**GIVEN PROBLEM**
Please format every line of the items below as a numbered list, skipping blank lines and leaving the pictures out.

**DATA FOR THE TASK**
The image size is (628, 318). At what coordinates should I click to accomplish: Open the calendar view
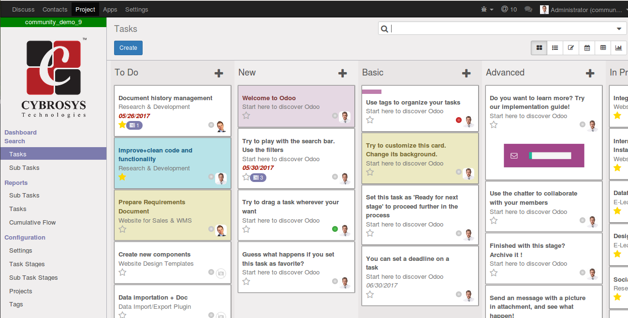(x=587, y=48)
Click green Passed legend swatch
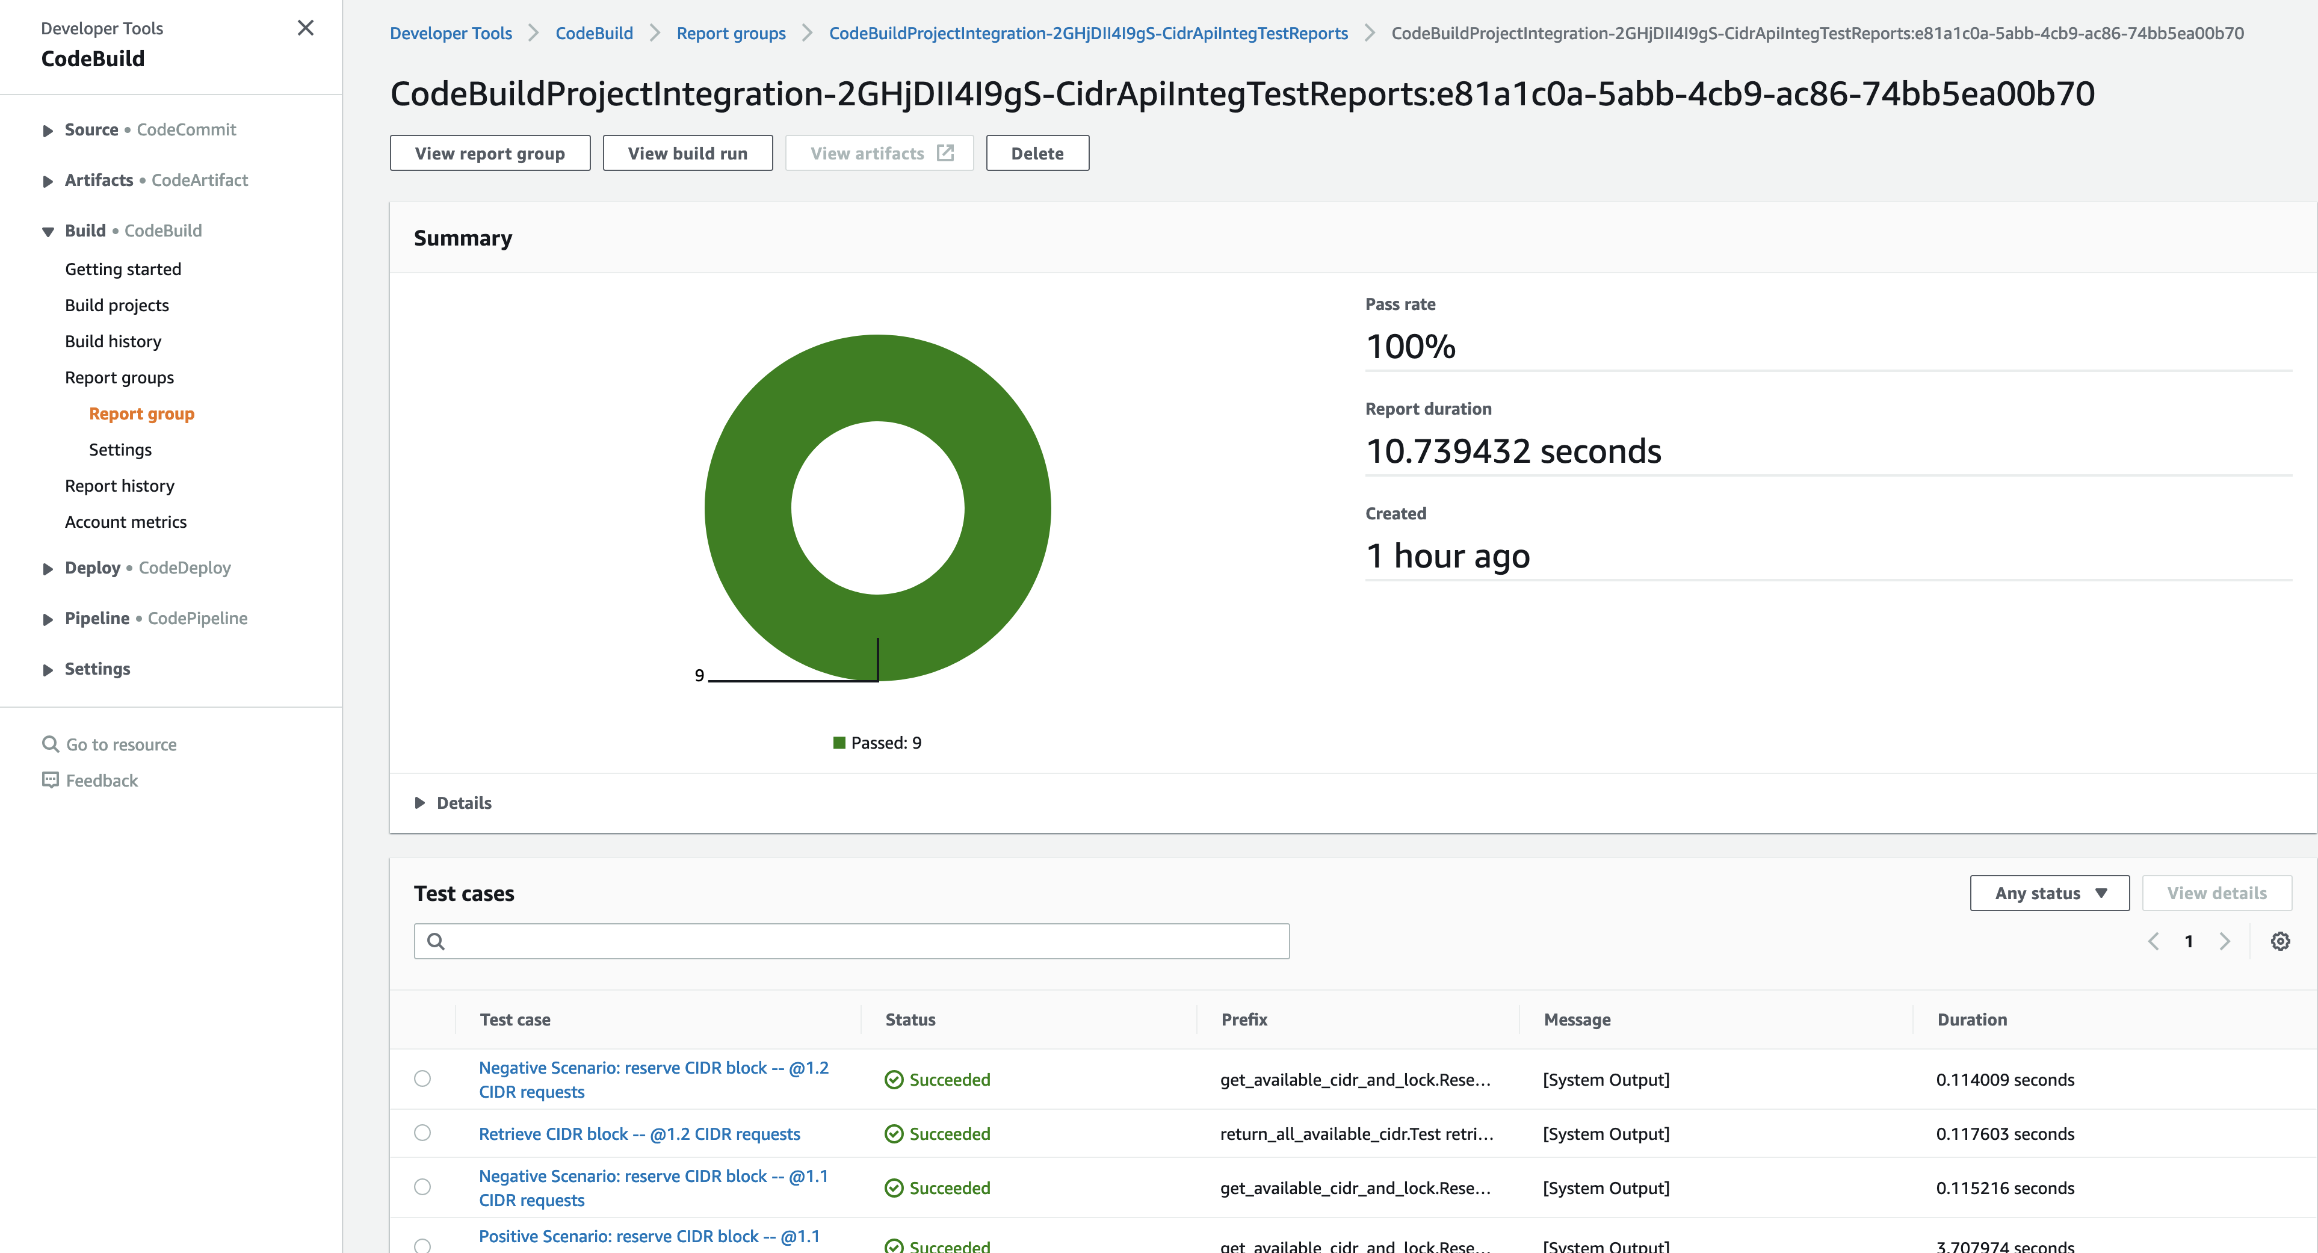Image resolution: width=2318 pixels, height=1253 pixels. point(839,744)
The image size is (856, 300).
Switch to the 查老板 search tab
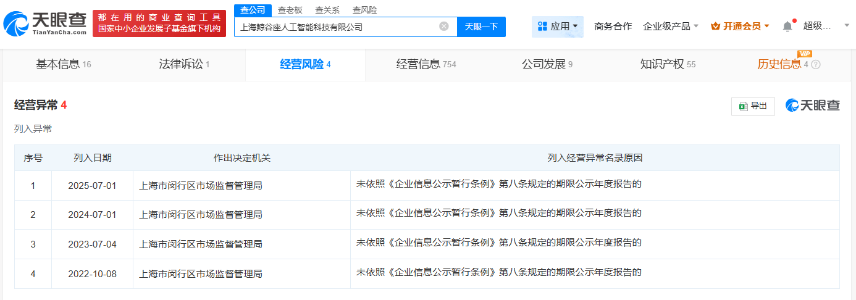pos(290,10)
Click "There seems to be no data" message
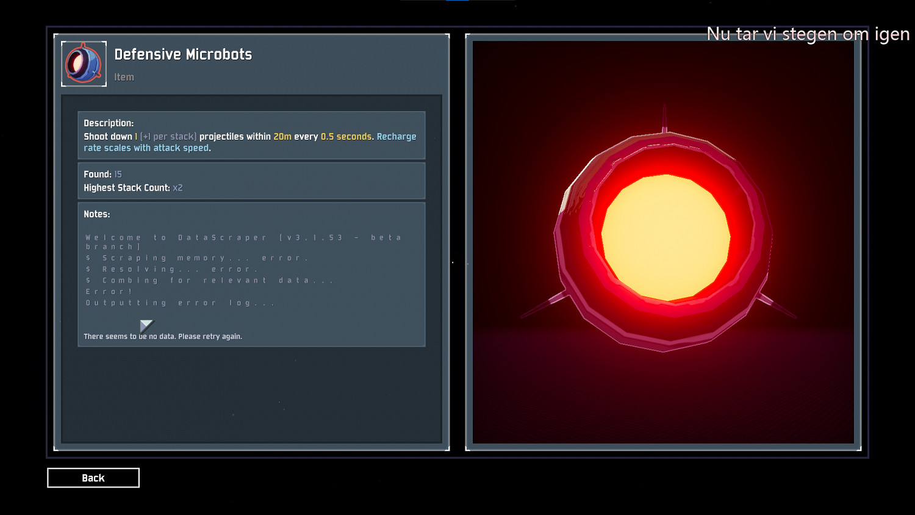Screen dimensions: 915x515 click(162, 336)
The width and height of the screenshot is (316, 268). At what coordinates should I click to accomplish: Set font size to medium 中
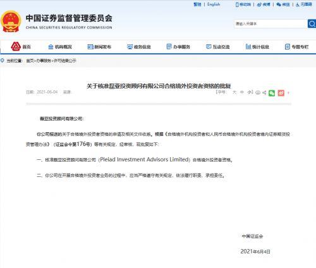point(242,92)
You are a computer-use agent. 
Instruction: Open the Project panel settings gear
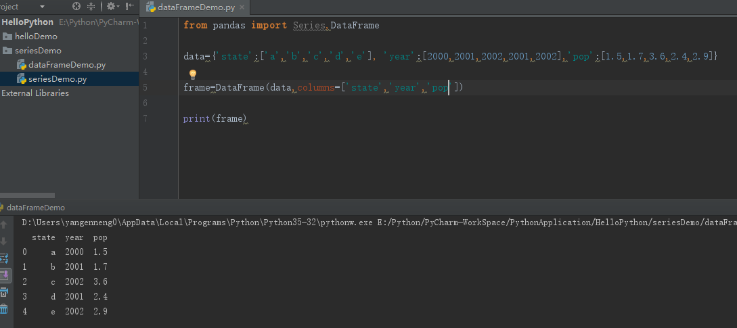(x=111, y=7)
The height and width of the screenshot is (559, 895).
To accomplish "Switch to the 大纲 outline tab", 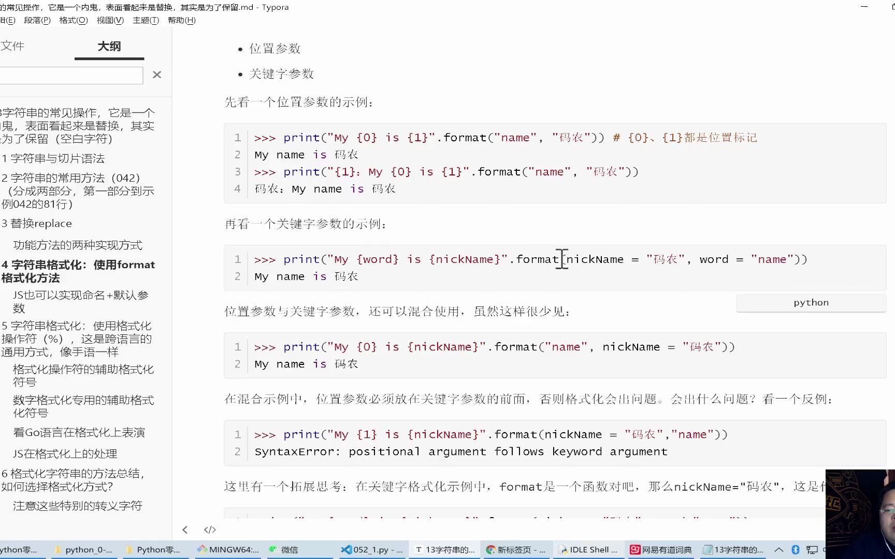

**OUTPUT**
1. The image size is (628, 318). At what coordinates should I click to accomplish: Open the calendar view
2. (x=587, y=48)
3. Click green Passed legend swatch
4. Image resolution: width=2318 pixels, height=1253 pixels. point(839,744)
5. The image size is (856, 300).
6. Switch to the 查老板 search tab
7. pos(290,10)
8. Click "There seems to be no data" message
9. Screen dimensions: 915x515 click(162, 336)
10. The width and height of the screenshot is (316, 268). At what coordinates should I click to accomplish: Set font size to medium 中
11. point(242,92)
12. You are a computer-use agent. 
13. Instruction: Open the Project panel settings gear
14. (x=111, y=7)
15. The height and width of the screenshot is (559, 895).
16. To accomplish "Switch to the 大纲 outline tab", 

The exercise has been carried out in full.